The previous example shows that even a single parent can finance a one-year leave, assuming that the parent works full time and delays childbearing. Early leaves are costly to finance because parents must pay 2.5% interest (in real terms) on the parental leave loans. Case D illustrates what happens if childbearing is not deferred. Case D is similar to Case A, but adds a birth at parental age 21 to those at ages 24 and 27. With three births during their 20s, couple D generates a large deficit in their PLAs. The couple's annual tax contribution barely pays the interest on that debt, and the deficit declines slowly during their subsequent working years. At retirement, the PLA is still in deficit, equal to 2.2 years of employment income or 62.9% of annual Social Security income. Without other forms of saving, high early fertility will destine the couple to a negative PLA and a significant reduction in retirement income.
The Social Security system is the natural home for administering the parental leave program, although some changes in the current structure of the Social Security system will be necessary. The Social Security system should be restructured into two distinct social programs. The first, which is a continuation of the current Social Security program, will be a pure income transfer program that provides a safety net to the poor and the disabled. All individuals, even those who have a negative parental leave account balance upon retirement, will be entitled to a minimum benefit level paid through this component of the system. These payments will be funded out of current tax revenues, just as today's Social Security payments are. The second component will be a pure insurance system that offers earnings-related benefits on an actuarial basis. In this component, individuals' benefit levels will be directly tied to the amount they have paid into the system. Private insurance companies offer such programs, and it might be possible for the eventual system to be a mixture of public and private programs, which would permit individuals to opt out of the public system with proof of coverage by a qualified private program.18
Except for individuals with many children (and many leaves) early in their lives or those with short or limited work histories, most individuals will accrue positive balances in their parental leave accounts by the time they retire. The program is intended to be gender-neutral; both men and women will be taxed, with partners, not the state, deciding which partner's account should be debited for the leave. There is no presumption that the woman will necessarily take the leave and be the caregiver. In states with community property laws, it seems reasonable that the financial responsibility for the leave would probably be split equally between the two PLAs of the partners. In case of divorce or separation in such states, the positive or negative balances would be the joint responsibility of the couple.

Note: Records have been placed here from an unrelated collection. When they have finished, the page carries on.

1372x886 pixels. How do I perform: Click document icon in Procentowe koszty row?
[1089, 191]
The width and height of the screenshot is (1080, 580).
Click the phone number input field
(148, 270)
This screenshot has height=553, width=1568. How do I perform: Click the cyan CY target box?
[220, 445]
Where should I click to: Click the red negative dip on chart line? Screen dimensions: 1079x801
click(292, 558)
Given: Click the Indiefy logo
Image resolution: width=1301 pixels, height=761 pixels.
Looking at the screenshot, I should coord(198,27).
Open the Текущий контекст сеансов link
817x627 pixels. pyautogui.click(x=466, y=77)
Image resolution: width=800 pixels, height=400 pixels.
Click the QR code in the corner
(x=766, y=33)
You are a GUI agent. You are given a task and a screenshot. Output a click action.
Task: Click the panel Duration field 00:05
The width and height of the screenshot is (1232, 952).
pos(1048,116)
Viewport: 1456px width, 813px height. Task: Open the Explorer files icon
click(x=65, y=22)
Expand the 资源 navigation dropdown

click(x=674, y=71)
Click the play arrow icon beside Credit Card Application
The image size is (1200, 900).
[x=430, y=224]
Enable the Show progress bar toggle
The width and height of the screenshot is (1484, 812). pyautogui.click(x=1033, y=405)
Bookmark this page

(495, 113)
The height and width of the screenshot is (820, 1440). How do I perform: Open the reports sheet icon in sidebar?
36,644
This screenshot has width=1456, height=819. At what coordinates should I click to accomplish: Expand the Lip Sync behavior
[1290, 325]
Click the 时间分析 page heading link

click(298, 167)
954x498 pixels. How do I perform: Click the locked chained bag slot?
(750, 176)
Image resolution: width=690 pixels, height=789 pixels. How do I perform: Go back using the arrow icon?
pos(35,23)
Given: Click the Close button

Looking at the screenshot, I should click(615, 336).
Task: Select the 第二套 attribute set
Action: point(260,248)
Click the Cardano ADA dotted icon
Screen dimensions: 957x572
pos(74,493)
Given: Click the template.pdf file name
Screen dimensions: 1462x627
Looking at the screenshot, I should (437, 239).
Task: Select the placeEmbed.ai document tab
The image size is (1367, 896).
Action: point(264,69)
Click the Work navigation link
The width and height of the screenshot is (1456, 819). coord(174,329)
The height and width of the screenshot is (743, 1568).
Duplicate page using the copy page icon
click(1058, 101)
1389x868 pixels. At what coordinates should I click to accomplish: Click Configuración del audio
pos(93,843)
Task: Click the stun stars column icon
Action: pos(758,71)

The PLA approach is new, and it will take some time for parents to grow accustomed to it. Some education may be necessary to help parents understand their rights and responsibilities regarding the leave.
The parental leave account will permit all families, even single parents, to provide infant care. This system will also give families the opportunity to provide parental care for short periods when emergencies arise and other forms of care are not available.